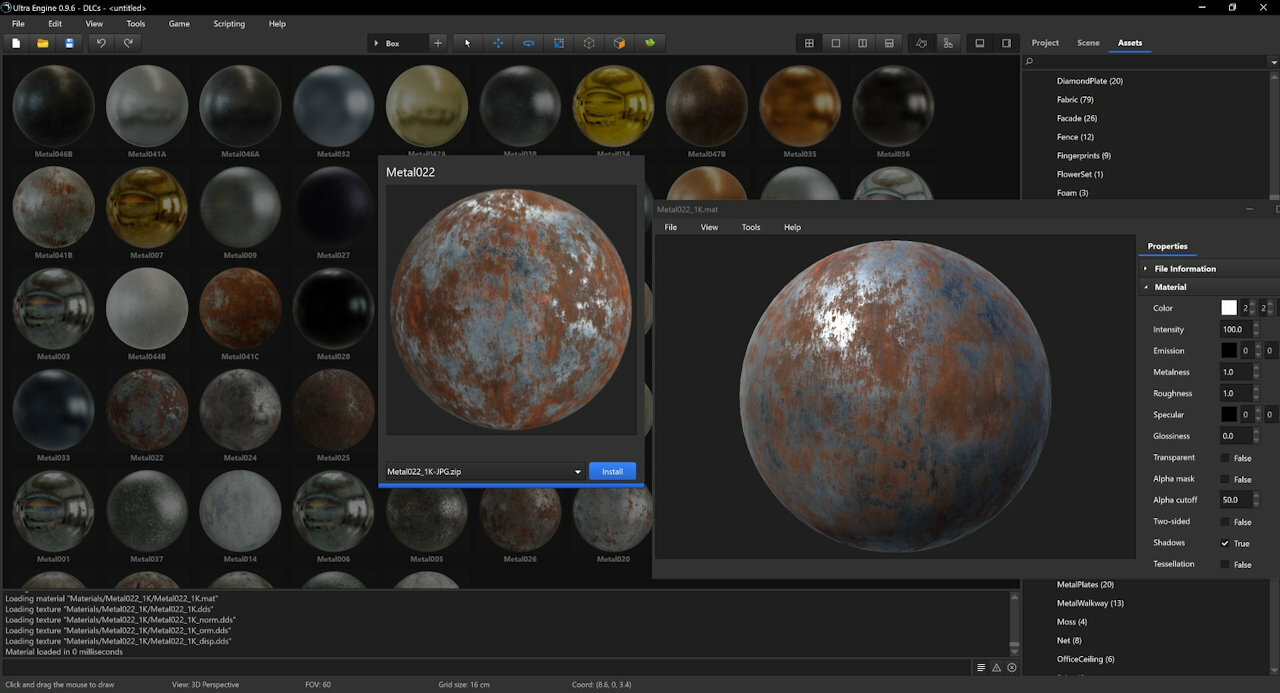Choose the Move/translate tool icon
Image resolution: width=1280 pixels, height=693 pixels.
(498, 43)
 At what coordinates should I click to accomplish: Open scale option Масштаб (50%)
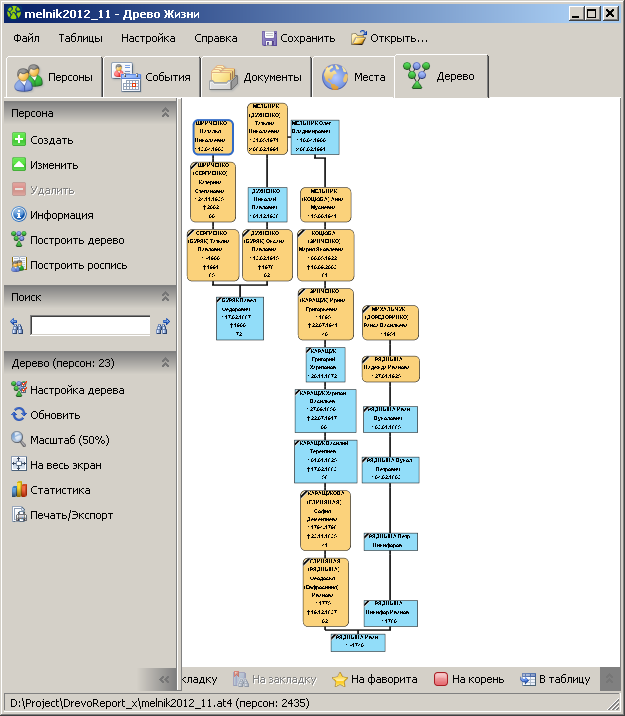[x=18, y=440]
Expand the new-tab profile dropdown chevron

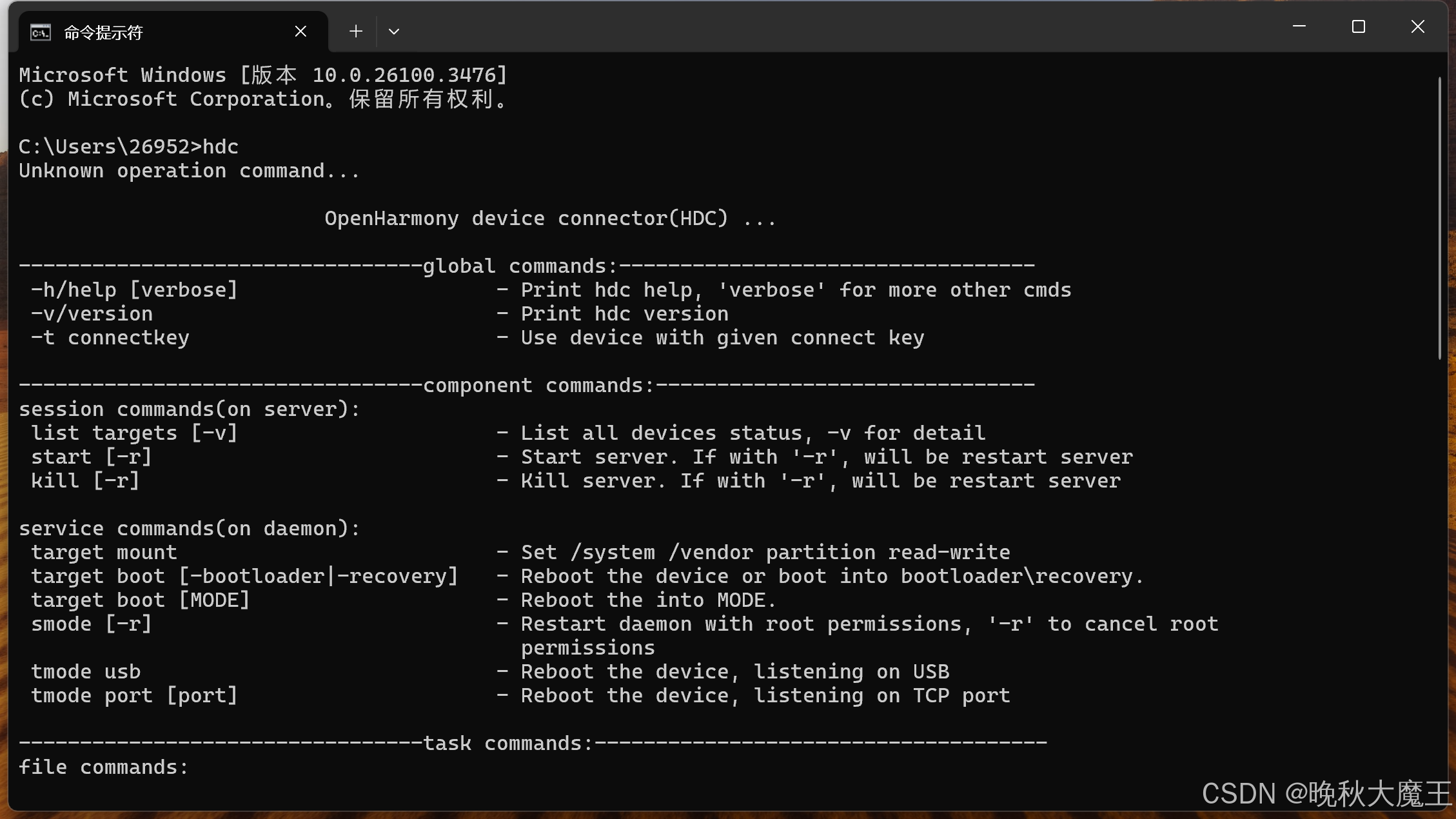[394, 31]
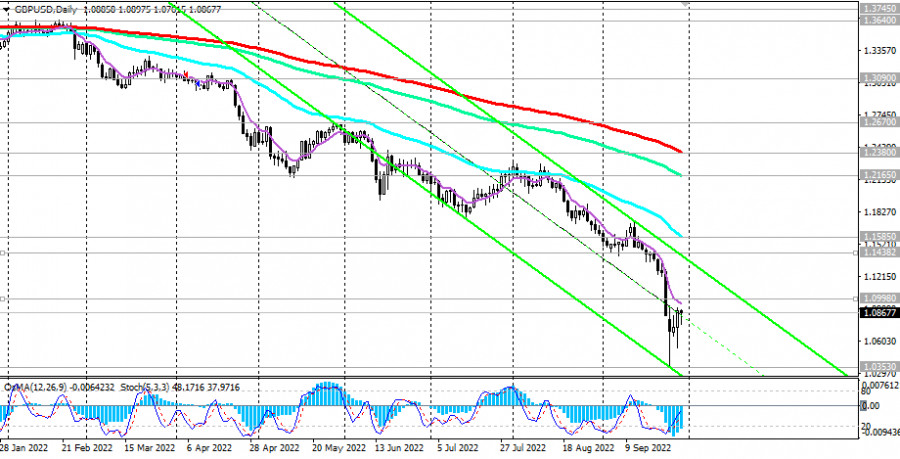This screenshot has height=459, width=900.
Task: Click the 1.15850 level tag
Action: pos(876,237)
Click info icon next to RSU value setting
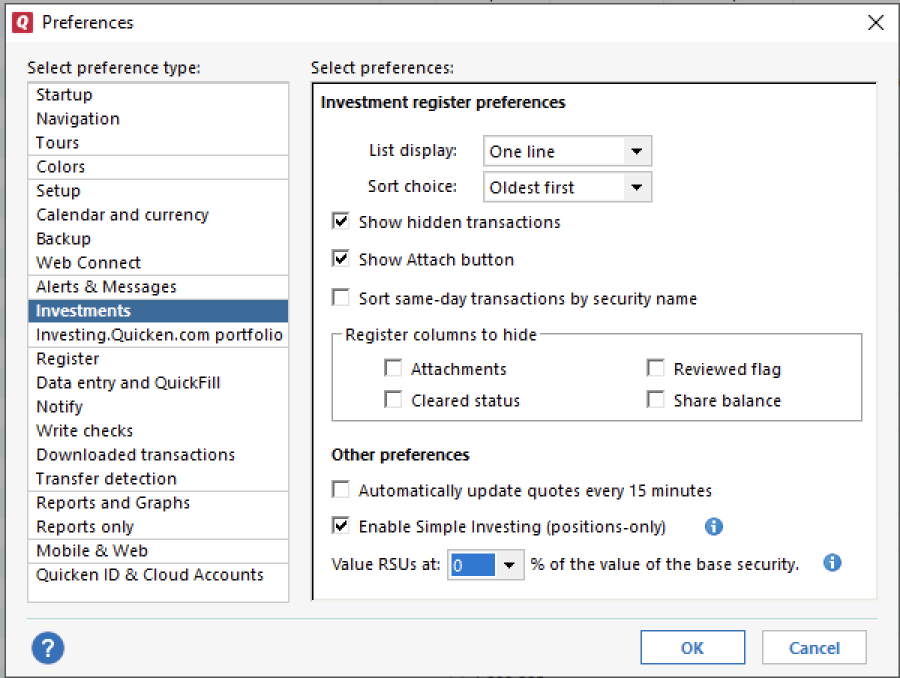 click(832, 563)
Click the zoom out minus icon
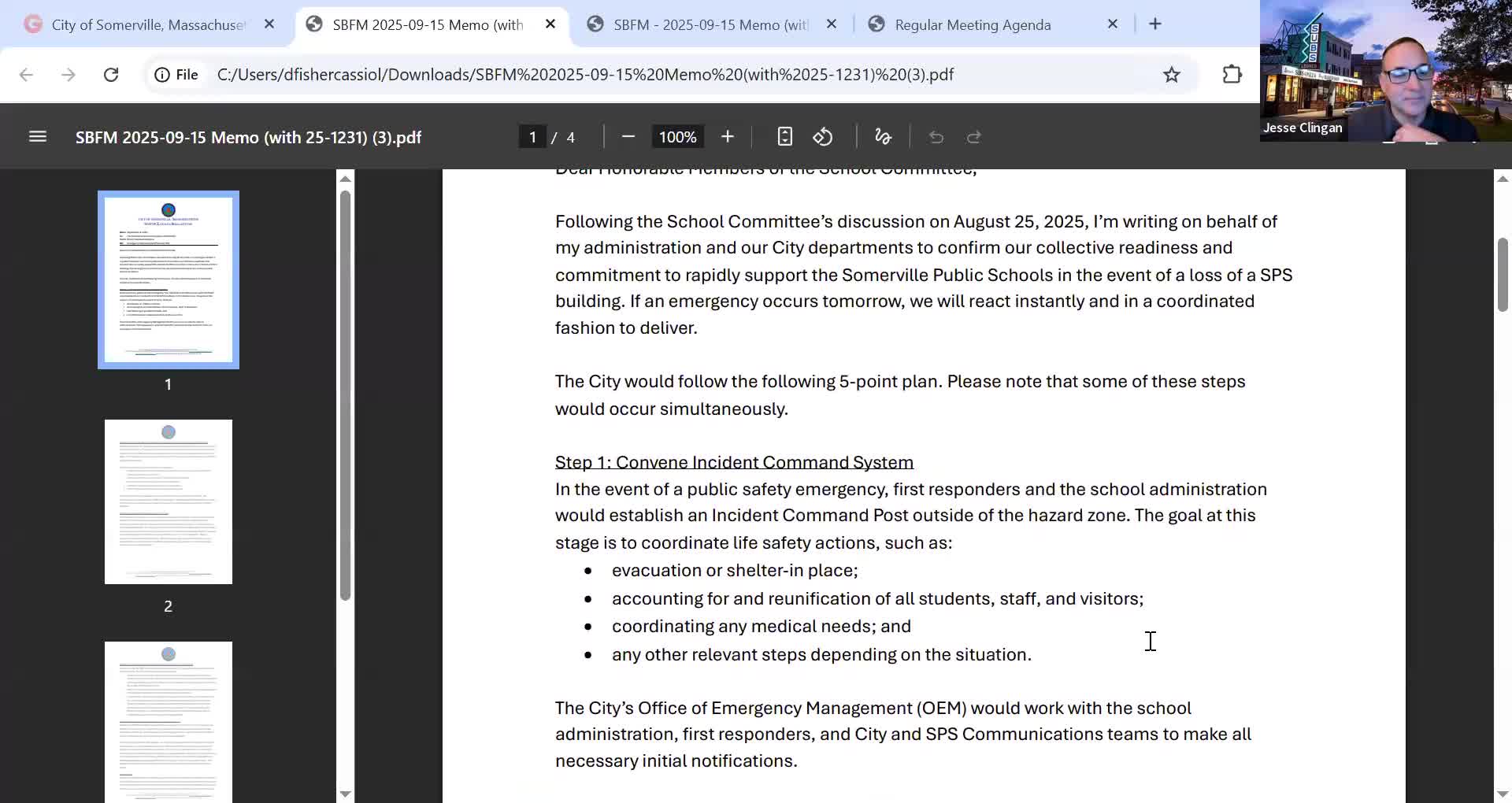 click(x=628, y=137)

TASK GOAL: All lines between the one that contains "At what coordinates" and the end of the records above, both included, are to be returned exactly as they stand, except for pictures, which are omitted.

TASK OUTPUT:
 At what coordinates should I click to accomplish: Open scale option Масштаб (50%)
[x=18, y=440]
Expand the new-tab profile dropdown chevron

[394, 31]
This screenshot has height=459, width=900.
Task: Click the 1.15850 level tag
Action: pos(876,237)
Click info icon next to RSU value setting
 click(832, 563)
Click the zoom out minus icon
 click(x=628, y=137)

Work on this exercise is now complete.